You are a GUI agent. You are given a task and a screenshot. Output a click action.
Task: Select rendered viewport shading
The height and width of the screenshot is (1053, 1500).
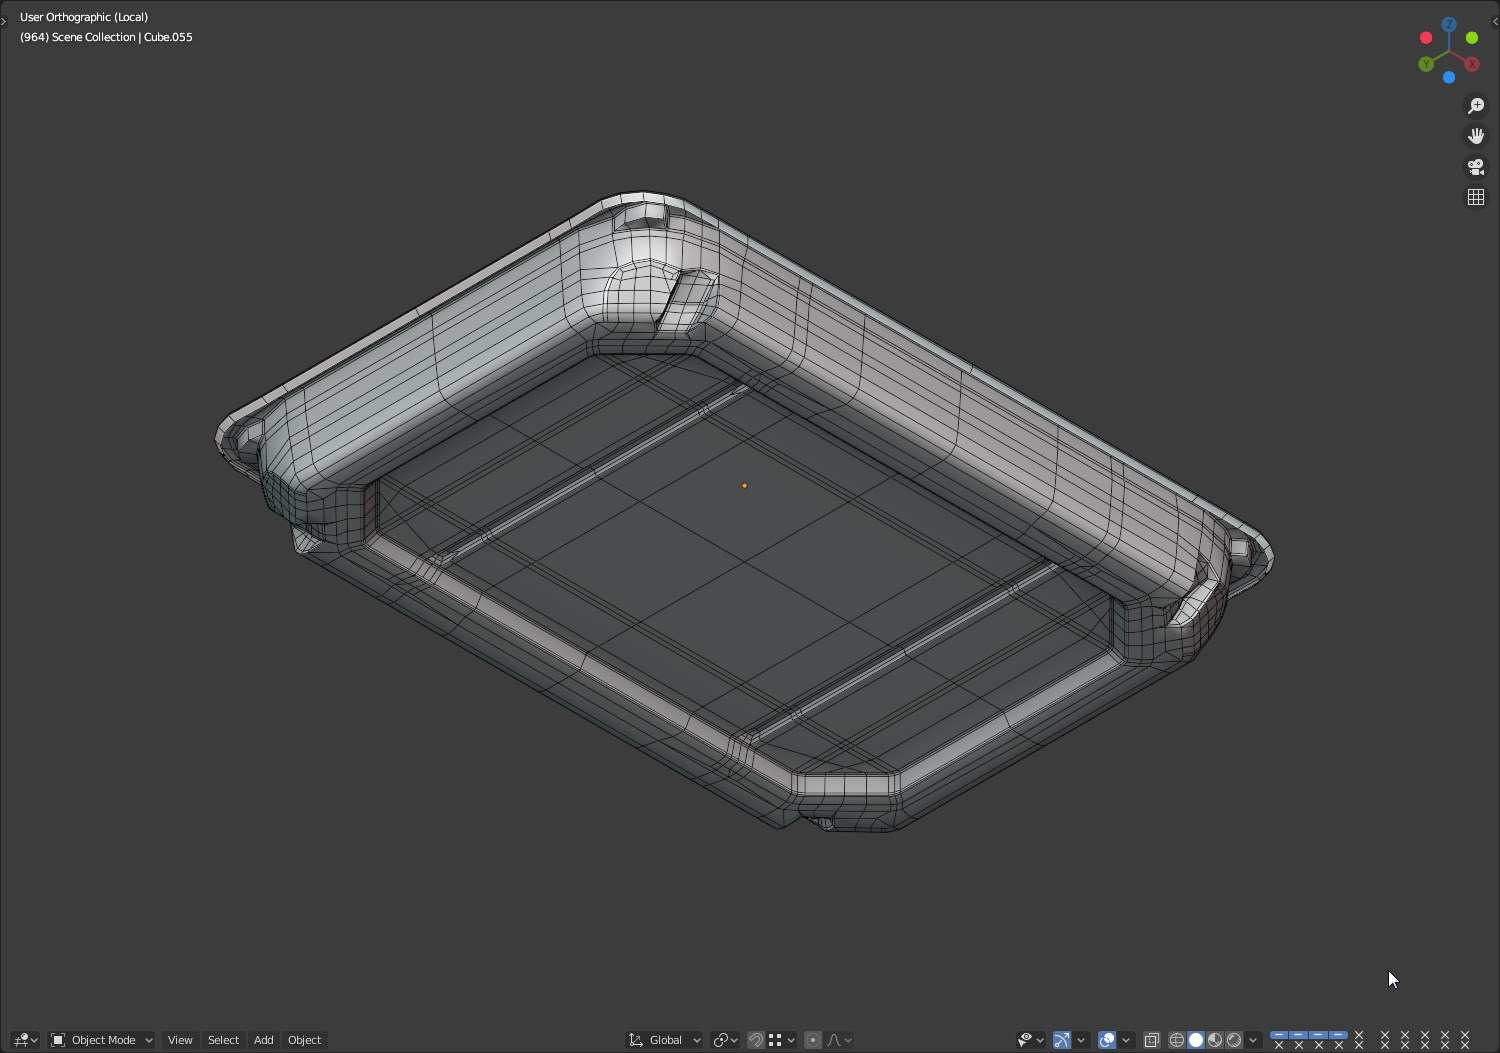pos(1234,1040)
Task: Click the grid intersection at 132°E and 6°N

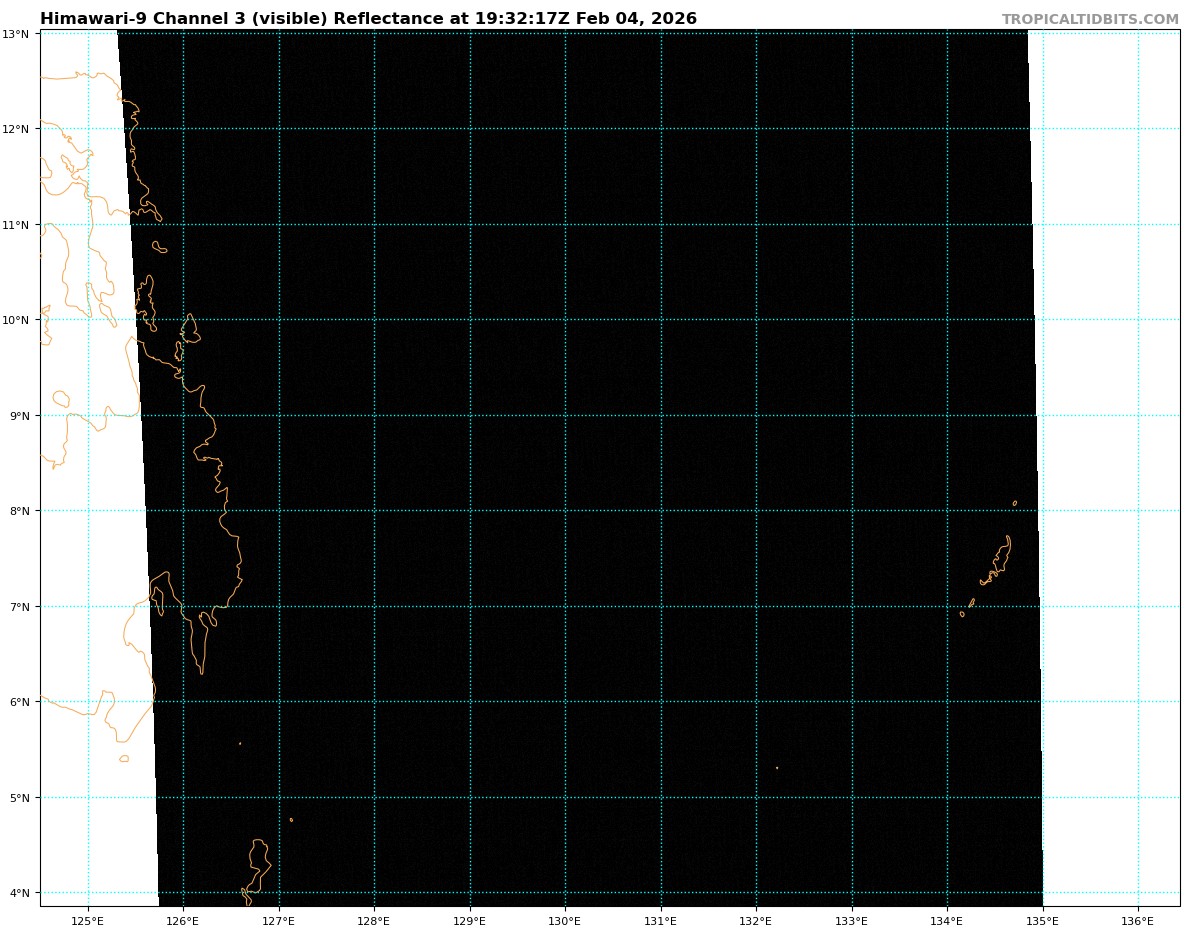Action: click(x=756, y=702)
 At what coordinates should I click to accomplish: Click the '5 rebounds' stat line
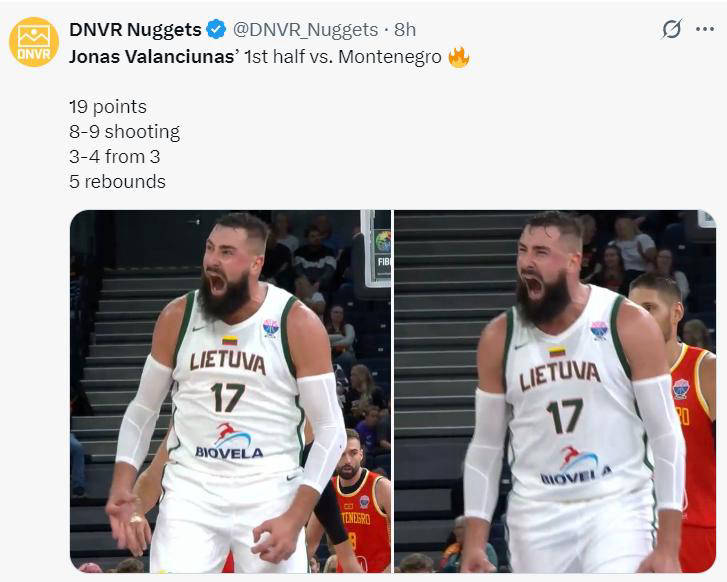tap(117, 182)
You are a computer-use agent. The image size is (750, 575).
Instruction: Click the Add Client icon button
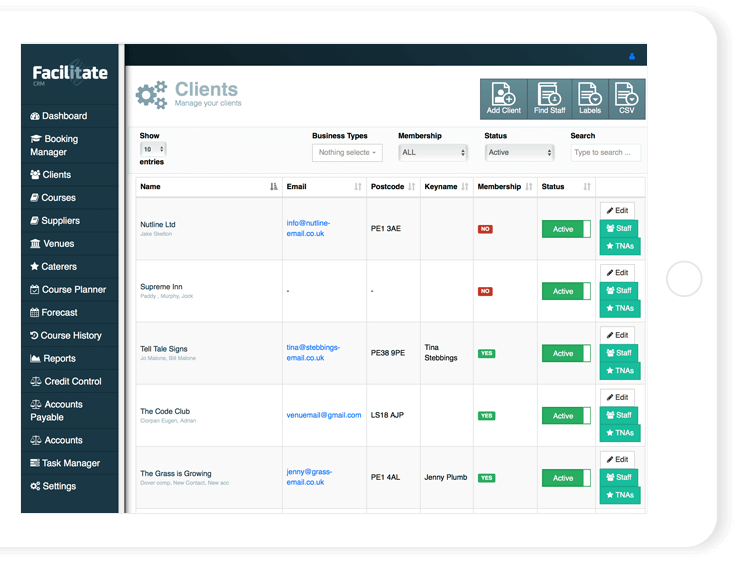coord(503,99)
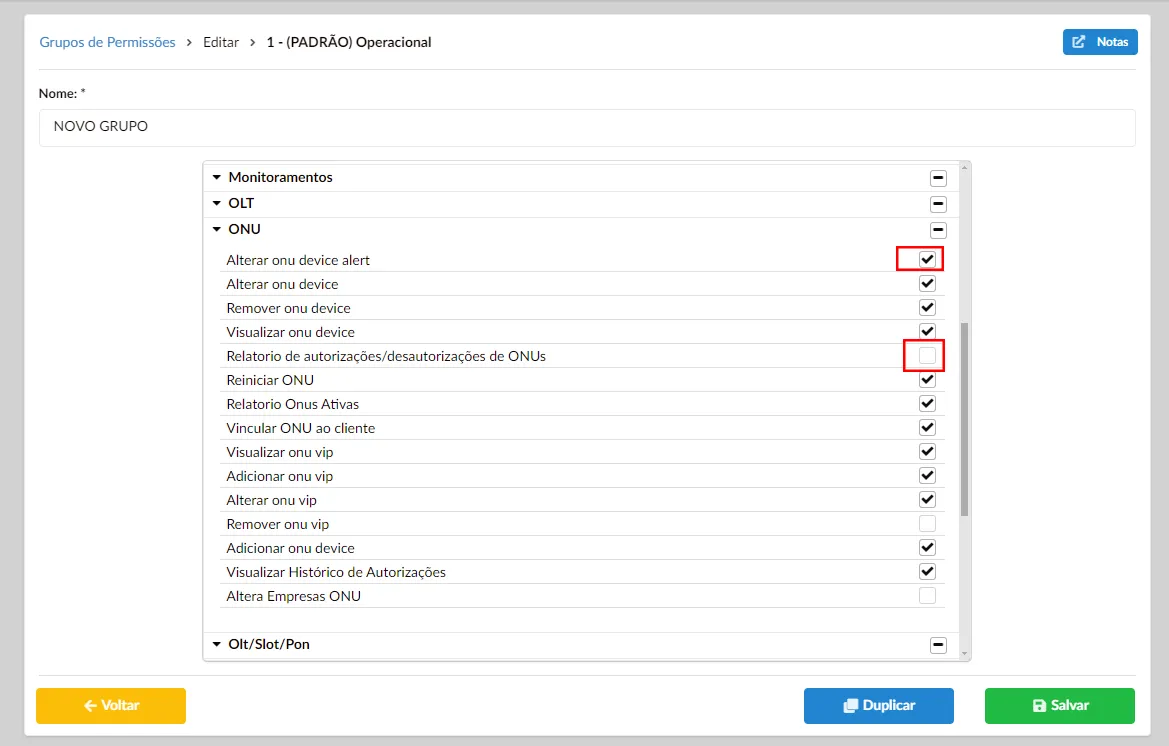The image size is (1169, 746).
Task: Check the Remover onu vip permission
Action: coord(926,523)
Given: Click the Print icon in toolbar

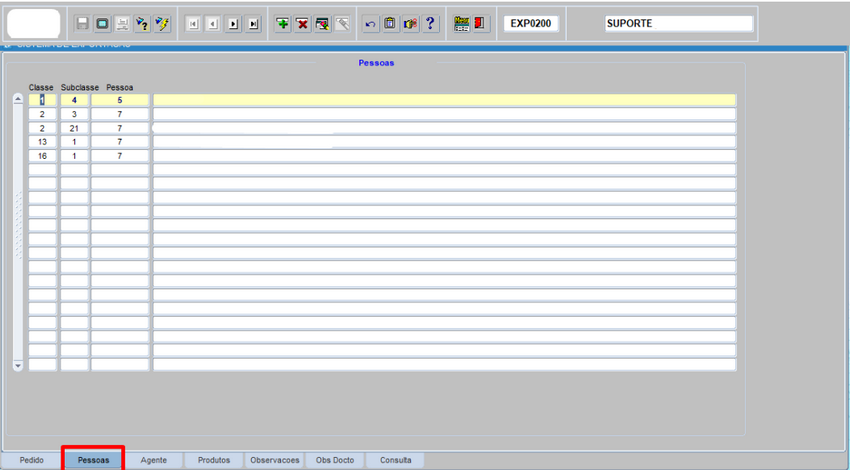Looking at the screenshot, I should pyautogui.click(x=122, y=23).
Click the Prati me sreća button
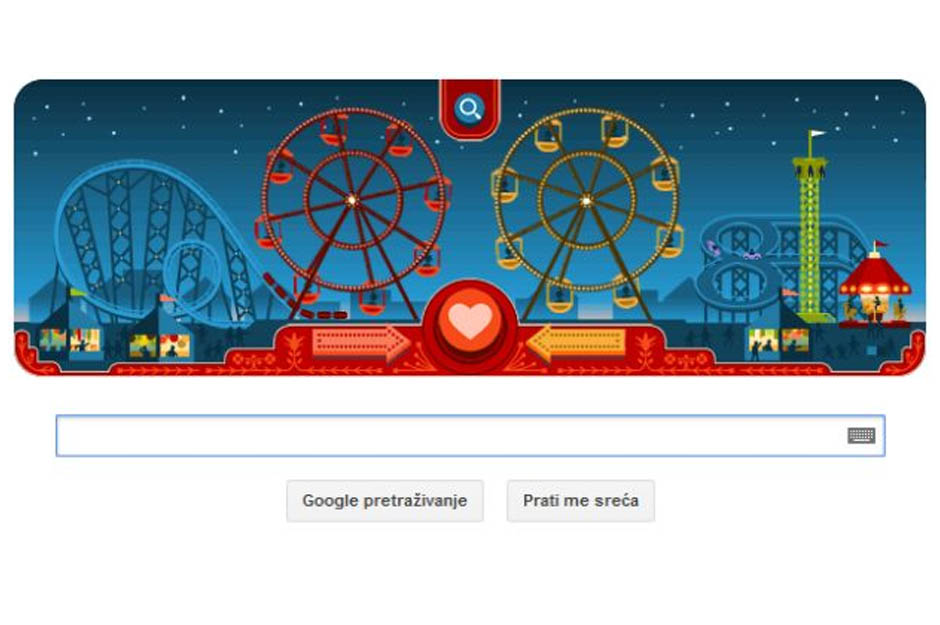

=-=-=-=-=

### Work to be completed
What is needed is an exact copy of the entries above, with no images in it.

### Problem solution
You are a GUI agent. You are given a task and a screenshot. Output a click action.
Task: Select rendered viewport shading
The height and width of the screenshot is (1053, 1500).
pos(1234,1040)
Task: Click the grid intersection at 132°E and 6°N

Action: click(x=756, y=702)
 At what coordinates should I click to accomplish: Click the '5 rebounds' stat line
tap(117, 182)
You are a computer-use agent. The image size is (750, 575).
Instruction: Click the Add Client icon button
coord(503,99)
The image size is (1169, 746).
Task: Check the Remover onu vip permission
Action: coord(926,523)
Given: Click the Print icon in toolbar

Looking at the screenshot, I should pyautogui.click(x=122, y=23).
Click the Prati me sreća button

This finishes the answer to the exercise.